Dataset DOI: 10.5061/dryad.1g1jwsv86
Description of the data and file structure
Daphnia magna were experimentally infected with the bacterial parasite Pasteuria ramosa, which produces morphologically distinct stages ("morphologies") during its life cycle. Hosts were culled at various points post-infection. The composition of the P. ramosa cell population was analyzed using both an Attune Cytpix imaging flow cytometer and a (non-imaging) Influx cell-sorter ("pre-sort analysis"). The Influx cell-sorter was used to sort different target morphologies. The composition of the resulting sorted sample was then assessed using the Attune Cytpix, to quantify the purity of the sorted sample ("post-sort" analysis). For the sake of efficiency, a random sample of events was inspected.
Full details of the methods are given in the publication.
Files and variables
File: vocelleetal_analysis_v2.Rmd
Description: R Markdown file containing the code used to generate the Figure 2 & Table S4 of the manuscript.

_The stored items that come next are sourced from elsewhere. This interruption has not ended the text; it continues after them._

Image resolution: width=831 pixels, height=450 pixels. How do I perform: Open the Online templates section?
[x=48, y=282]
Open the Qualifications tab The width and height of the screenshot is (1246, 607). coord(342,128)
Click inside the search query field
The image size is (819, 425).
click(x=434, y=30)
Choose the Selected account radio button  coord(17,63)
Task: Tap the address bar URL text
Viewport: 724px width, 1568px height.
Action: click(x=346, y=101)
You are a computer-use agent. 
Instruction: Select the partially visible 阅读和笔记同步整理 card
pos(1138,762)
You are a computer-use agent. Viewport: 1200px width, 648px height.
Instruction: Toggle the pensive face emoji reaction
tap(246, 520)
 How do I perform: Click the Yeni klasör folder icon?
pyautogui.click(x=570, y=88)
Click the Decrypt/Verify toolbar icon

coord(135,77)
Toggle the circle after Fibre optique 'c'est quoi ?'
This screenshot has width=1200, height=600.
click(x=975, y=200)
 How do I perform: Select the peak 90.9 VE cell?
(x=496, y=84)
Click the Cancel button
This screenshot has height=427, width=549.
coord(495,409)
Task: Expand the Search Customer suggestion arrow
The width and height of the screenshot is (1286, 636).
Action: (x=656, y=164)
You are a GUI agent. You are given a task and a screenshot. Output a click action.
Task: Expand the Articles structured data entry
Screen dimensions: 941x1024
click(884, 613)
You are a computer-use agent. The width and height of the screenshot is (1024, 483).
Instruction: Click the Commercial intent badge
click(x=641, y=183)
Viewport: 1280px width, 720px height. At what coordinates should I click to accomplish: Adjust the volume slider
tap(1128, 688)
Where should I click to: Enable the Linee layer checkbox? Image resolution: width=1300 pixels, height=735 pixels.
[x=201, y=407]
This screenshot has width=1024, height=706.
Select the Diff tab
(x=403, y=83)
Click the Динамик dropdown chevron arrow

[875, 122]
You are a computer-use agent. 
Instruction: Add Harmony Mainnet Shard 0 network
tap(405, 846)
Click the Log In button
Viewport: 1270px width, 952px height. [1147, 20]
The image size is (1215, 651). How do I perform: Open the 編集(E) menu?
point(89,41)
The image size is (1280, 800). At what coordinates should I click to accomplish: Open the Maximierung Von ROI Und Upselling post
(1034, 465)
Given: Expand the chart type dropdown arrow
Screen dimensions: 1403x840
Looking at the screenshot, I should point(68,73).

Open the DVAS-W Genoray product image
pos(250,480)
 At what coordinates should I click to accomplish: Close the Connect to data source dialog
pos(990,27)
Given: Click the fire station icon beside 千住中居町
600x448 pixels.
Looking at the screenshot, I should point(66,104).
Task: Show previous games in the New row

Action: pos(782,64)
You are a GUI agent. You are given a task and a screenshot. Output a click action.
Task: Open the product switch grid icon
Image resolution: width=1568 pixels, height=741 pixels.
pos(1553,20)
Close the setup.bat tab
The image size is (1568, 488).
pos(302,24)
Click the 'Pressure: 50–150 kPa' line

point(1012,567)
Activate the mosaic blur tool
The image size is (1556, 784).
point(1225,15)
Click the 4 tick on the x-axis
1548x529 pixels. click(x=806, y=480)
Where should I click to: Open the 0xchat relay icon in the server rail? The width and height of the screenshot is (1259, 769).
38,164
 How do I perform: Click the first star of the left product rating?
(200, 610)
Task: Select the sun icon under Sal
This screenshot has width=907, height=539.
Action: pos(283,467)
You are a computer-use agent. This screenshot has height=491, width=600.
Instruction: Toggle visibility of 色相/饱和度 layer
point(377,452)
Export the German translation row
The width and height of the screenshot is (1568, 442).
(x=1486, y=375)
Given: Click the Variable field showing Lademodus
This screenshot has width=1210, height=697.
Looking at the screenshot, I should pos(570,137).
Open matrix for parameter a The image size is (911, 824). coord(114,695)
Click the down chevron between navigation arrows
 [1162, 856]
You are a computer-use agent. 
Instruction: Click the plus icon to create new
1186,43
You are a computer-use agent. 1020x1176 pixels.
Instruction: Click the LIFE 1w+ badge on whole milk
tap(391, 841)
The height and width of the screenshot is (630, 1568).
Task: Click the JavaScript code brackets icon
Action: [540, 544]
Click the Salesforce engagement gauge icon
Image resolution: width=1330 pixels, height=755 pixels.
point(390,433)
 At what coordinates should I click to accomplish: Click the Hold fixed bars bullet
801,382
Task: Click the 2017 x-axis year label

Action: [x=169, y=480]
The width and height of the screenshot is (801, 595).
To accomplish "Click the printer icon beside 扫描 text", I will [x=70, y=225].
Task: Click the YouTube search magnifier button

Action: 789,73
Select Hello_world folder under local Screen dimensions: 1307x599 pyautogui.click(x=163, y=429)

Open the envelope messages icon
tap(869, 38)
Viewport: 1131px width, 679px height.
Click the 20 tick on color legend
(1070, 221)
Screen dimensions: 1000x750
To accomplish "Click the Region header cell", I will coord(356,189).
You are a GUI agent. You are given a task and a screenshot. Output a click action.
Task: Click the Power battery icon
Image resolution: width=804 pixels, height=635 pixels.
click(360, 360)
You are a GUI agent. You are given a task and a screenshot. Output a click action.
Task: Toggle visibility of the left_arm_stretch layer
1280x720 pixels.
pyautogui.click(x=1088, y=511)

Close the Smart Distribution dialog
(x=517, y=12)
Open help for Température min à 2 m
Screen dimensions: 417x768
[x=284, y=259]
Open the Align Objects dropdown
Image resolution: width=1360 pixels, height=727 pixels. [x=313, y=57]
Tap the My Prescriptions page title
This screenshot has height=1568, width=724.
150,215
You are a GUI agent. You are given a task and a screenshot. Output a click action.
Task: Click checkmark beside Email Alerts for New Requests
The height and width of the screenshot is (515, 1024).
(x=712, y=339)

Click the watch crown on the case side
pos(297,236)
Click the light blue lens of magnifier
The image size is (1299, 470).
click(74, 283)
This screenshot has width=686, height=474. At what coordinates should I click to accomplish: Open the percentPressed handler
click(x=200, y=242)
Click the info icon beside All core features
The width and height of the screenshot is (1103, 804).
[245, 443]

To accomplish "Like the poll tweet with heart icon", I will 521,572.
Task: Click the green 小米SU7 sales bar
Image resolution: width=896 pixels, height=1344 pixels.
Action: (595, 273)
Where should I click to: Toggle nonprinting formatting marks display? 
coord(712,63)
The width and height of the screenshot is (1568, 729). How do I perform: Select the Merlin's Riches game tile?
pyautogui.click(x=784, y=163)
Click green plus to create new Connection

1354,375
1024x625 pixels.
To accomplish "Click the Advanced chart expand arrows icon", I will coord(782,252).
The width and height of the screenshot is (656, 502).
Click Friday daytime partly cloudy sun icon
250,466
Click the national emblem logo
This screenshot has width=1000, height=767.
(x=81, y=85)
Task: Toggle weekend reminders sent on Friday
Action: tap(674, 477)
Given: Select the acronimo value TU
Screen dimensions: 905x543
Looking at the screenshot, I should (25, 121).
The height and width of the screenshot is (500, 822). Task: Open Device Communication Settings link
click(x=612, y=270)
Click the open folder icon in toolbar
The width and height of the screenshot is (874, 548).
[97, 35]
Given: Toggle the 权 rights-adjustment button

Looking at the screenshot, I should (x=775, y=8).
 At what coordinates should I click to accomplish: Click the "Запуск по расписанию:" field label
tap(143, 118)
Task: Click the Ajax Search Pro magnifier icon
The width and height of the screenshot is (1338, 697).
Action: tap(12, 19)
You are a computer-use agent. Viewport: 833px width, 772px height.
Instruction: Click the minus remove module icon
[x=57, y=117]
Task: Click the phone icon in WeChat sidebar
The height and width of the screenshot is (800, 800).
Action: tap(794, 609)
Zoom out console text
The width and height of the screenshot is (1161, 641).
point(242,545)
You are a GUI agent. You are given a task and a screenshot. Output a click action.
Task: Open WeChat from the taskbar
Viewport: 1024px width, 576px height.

Note that Figure 1 was generated using proprietary FCS Express software and Microsoft Powerpoint.
File: vocelleetal_data_v2.csv
Description: Spreadsheet containing details of each sort and the results of the post-sort validation analysis.
Variables
- sample_name: unique sample name
- run_date: date sample analyzed using the Influx cell-sorter
- gs_conf: gating strategy
- gs_id: unique gating strategy id
- target: Pasteuria morphology that we aimed to sort.
- e_in: number of "events" in the sample analyzed via the Influx.
- e_out: number of "events" in the sorted sample.
- e_attune: number of "events" from the sorted-sample analyzed via the Attune.
- e_validated: number of event-images inspected for validation purposes
- b_target: number of Pasteuria cells of the target-morphology observed in validation subset
- non_b: number of non-bacterial events observed in observed in validation subset
- b_nontarget: number of non-target Pasteuria observed in validation subset
- notes: Operator notes on morphologies observed during post-sort analysis
File: vocelleetal_analysis_v2.html
Description: HTML output of the R file vocelleetal_analysis.Rmd
Code/software
The data was analyzed using R software, version 4.2.
The code, which includes details of the packages required, is provided as a .Rmd file.